というか、その本を友人から借りたのに、そのままになってる気が!
早く読んで返さないとー。思い出しました。ありがとうございます。
ちょうどいいタイミングなので、本のほうも読んでみます。
ところで、お父様は九州熊本なのですね。同郷っていうのはうれしい。
熊本、いいとこですよ。食事も水も野菜もうまい。自然もありますし、川と緑が多い、洗練されたとてもいい場所です。是非遊びに行ってみてください。
そう言われて思い出しましたが、僕が学生時代に習っていたフラメンコの教室が、まさしく<エル・スール>でした!なんか聞いたことある名前だと思ったんですよねー。
野村眞里子先生、お元気かなぁ。
DVDボックスは高いですね…。私もAmazonのカートに入れっぱなしにして日々拝んでいます笑。でもエリセだけは買ってしまいました。
加藤周一「日本その心とかたち」、知りませんでした。かなり充実した内容みたいですね。文化財に対する惹かれ方や情熱が素敵だとおもえる批評家さんに出会えたなら、お金をはたいても追いかけたいものですが、やっぱり高いですね…いろいろ高いです笑。

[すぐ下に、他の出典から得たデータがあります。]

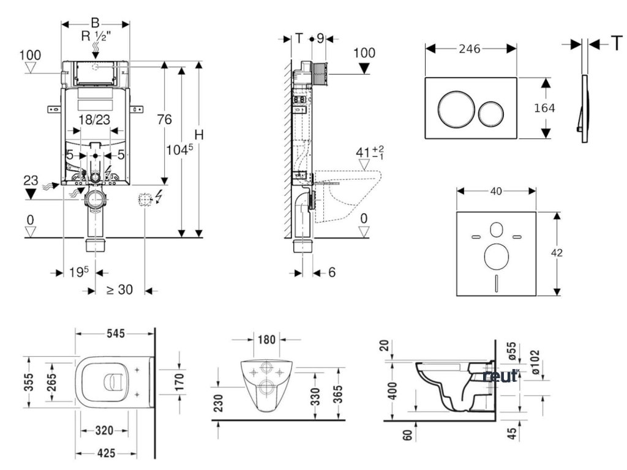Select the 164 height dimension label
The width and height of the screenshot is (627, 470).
pos(544,108)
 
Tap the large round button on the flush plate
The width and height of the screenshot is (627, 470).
pos(453,108)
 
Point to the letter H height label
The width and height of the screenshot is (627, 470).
pos(197,135)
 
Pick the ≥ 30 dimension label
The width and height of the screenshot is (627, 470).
pos(119,290)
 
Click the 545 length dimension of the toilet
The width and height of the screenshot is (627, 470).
pos(115,334)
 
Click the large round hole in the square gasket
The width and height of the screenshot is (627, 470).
pos(497,256)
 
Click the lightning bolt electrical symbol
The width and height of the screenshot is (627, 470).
pos(160,196)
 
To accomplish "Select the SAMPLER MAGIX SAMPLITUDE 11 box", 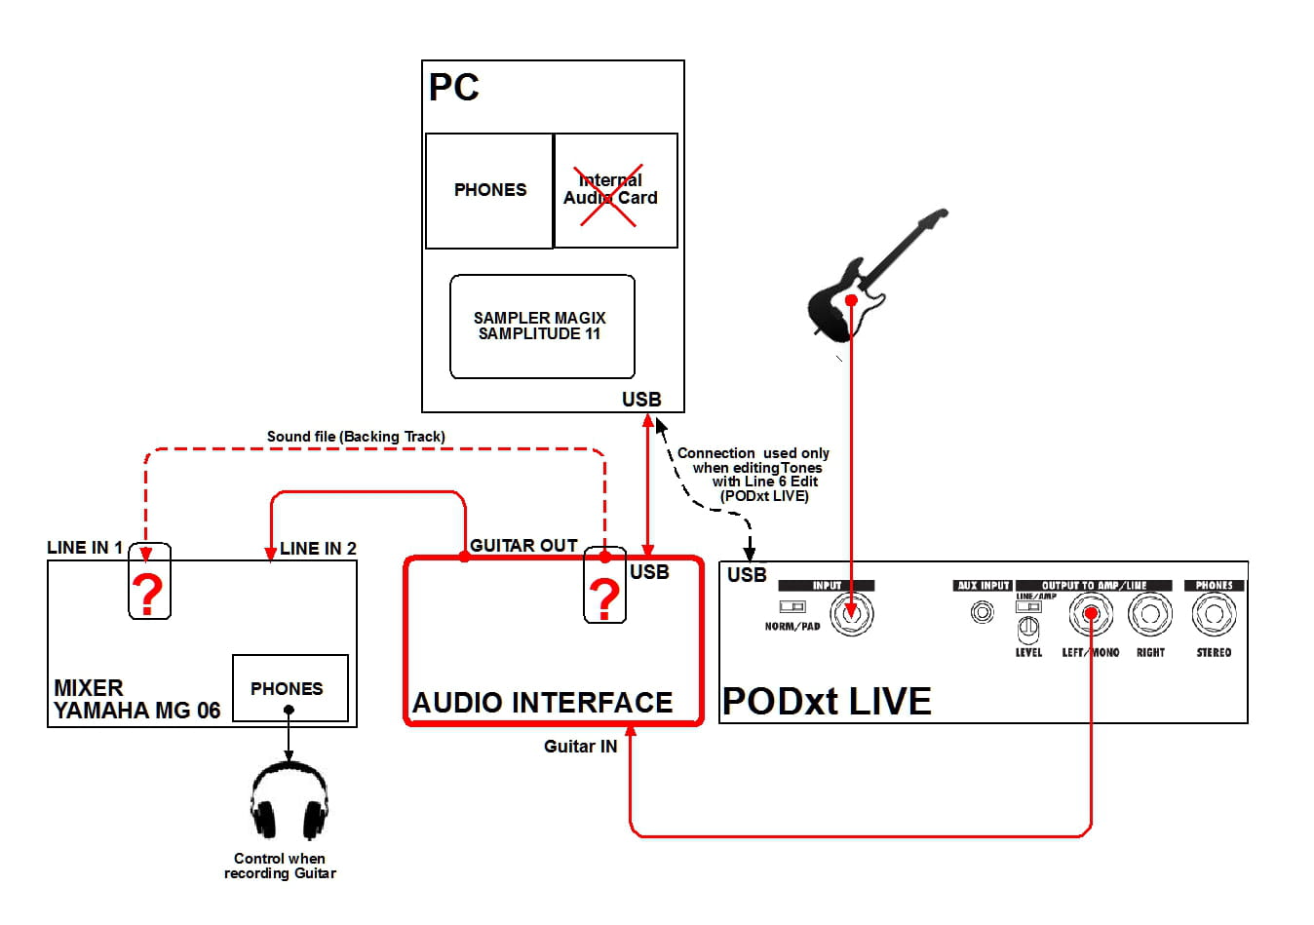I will click(541, 327).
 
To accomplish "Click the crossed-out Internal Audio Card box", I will click(614, 190).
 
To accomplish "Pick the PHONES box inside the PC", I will click(489, 190).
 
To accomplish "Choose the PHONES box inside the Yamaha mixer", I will click(290, 688).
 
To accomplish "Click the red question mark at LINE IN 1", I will click(148, 592).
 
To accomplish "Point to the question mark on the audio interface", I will click(604, 597).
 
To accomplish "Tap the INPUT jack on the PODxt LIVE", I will click(851, 614).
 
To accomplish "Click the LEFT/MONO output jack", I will click(1091, 614).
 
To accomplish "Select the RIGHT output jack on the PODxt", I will click(1150, 614).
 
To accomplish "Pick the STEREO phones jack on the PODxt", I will click(1214, 614).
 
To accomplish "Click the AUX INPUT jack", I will click(982, 612).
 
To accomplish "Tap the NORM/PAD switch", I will click(792, 607).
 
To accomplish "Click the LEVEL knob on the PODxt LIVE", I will click(1028, 629).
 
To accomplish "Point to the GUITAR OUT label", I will click(523, 546).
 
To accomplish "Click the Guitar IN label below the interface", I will click(580, 747).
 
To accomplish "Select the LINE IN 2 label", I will click(318, 549).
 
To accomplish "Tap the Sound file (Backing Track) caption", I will click(356, 437).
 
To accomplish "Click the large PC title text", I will click(454, 88).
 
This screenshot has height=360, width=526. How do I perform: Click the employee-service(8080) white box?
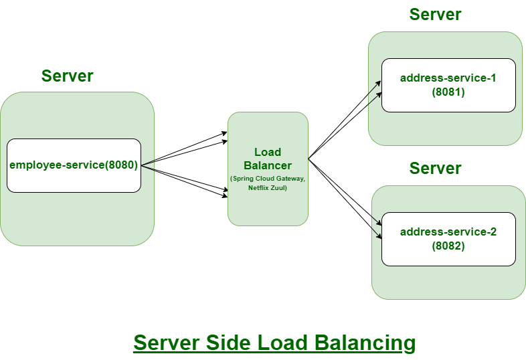tap(74, 165)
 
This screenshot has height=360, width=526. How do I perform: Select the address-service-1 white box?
tap(448, 85)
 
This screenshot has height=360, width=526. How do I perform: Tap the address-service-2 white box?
tap(448, 239)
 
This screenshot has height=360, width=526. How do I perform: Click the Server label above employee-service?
tap(67, 76)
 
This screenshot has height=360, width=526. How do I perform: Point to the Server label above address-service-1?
tap(435, 14)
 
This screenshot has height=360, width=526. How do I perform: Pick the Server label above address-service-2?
tap(435, 168)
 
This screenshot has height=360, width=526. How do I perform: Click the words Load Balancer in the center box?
tap(268, 159)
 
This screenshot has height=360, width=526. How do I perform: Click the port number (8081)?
tap(448, 92)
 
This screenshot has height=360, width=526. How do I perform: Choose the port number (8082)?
tap(448, 246)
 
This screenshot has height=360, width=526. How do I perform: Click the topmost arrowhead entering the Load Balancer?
tap(225, 133)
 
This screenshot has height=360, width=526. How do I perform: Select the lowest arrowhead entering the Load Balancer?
tap(225, 196)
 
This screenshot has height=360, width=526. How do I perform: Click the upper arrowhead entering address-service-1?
tap(379, 82)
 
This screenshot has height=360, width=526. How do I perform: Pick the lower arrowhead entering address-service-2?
tap(379, 238)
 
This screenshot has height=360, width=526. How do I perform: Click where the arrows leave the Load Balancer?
tap(309, 159)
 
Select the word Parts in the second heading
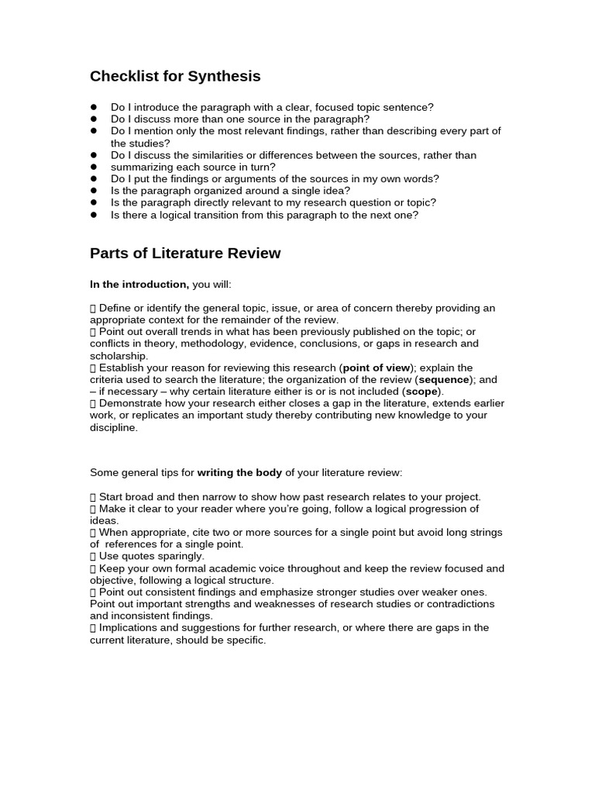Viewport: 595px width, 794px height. pos(109,254)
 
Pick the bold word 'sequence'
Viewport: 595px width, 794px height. pos(444,380)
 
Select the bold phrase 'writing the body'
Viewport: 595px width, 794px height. pos(240,472)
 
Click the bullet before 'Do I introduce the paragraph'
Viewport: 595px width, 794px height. pos(94,108)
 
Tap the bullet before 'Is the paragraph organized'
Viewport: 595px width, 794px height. pos(94,191)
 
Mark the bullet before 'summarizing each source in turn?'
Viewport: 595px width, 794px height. pos(94,167)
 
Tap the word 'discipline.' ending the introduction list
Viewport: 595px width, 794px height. pos(114,427)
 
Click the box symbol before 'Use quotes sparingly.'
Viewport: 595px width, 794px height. pos(93,556)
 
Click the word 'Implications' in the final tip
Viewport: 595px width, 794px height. pos(129,628)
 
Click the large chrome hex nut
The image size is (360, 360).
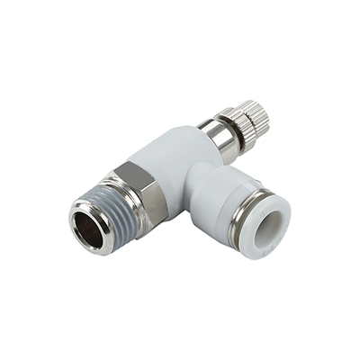(138, 191)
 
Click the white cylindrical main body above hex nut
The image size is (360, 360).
(176, 162)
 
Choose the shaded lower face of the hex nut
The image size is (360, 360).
(148, 207)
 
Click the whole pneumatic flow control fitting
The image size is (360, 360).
(180, 184)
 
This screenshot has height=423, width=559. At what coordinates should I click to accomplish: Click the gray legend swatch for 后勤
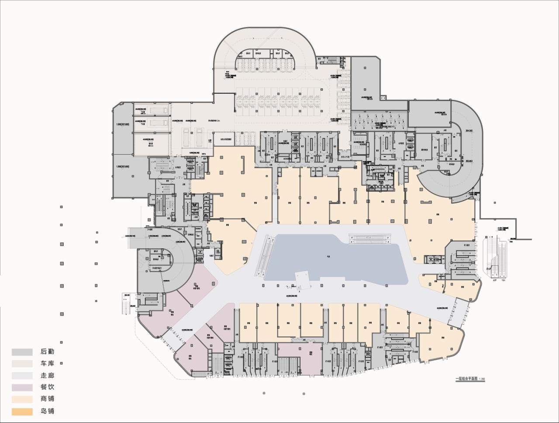pos(22,352)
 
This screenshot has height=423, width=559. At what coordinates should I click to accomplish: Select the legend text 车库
pos(47,363)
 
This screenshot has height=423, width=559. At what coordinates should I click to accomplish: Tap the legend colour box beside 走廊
pos(22,375)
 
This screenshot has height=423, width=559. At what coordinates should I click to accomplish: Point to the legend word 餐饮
pos(47,387)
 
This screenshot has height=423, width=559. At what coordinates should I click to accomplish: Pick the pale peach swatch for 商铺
pos(22,399)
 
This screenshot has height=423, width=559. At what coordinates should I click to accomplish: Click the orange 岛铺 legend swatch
pos(22,411)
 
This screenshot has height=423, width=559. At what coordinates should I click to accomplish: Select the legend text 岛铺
pos(47,411)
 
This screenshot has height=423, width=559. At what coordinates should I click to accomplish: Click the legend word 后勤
pos(47,351)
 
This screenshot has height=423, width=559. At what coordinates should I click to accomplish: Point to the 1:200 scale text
pos(482,379)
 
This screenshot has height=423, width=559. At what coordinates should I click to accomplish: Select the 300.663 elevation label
pos(470,161)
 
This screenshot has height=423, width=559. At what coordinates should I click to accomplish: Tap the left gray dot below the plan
pos(264,393)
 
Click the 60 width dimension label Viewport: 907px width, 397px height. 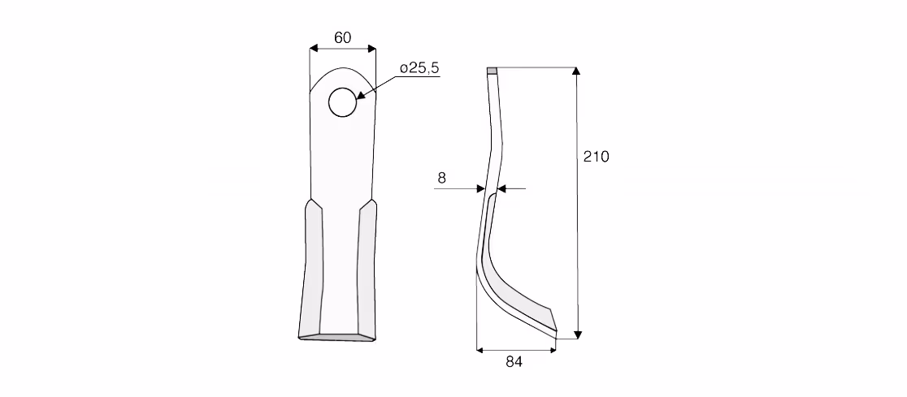point(342,37)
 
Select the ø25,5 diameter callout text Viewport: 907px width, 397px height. point(419,68)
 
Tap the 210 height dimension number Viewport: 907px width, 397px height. point(596,157)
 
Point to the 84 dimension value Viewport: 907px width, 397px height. point(514,362)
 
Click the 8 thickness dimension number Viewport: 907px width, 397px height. point(442,178)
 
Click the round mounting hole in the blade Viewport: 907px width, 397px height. point(342,102)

フラメンコ習われていたんですね!すごい!わたしはロマのおばちゃんが躍るような元祖の土着的な力強さと、バレエやコンテンポラリーダンスの要素がうまく融合したあたりのフラメンコが大好きです。
エリセの確か映画学校の同期だったカルロス・サウラという監督は、フラメンコを非常に魅力的に撮るひとで、一時ほんとうに心酔しました。稽古場の写真撮影に興味をもったのも彼の影響が大きいです。機会があればぜひチェックしてみてください!!
九州へは大学1年の春休みにバックパック旅行しました。青春18きっぷで22時間かけて門司についたので、「とんでもなく遠くに来てしまった!もう帰れない」と思ったことを覚えています笑。おじいちゃんに「いえでしたとー?」なんて聞かれたりして。ほんとうにいいところですね、人も自然も。
たしかに、早稲田松竹は意外に同じ日に見てる可能性あります。あそこ意外に小さいですし。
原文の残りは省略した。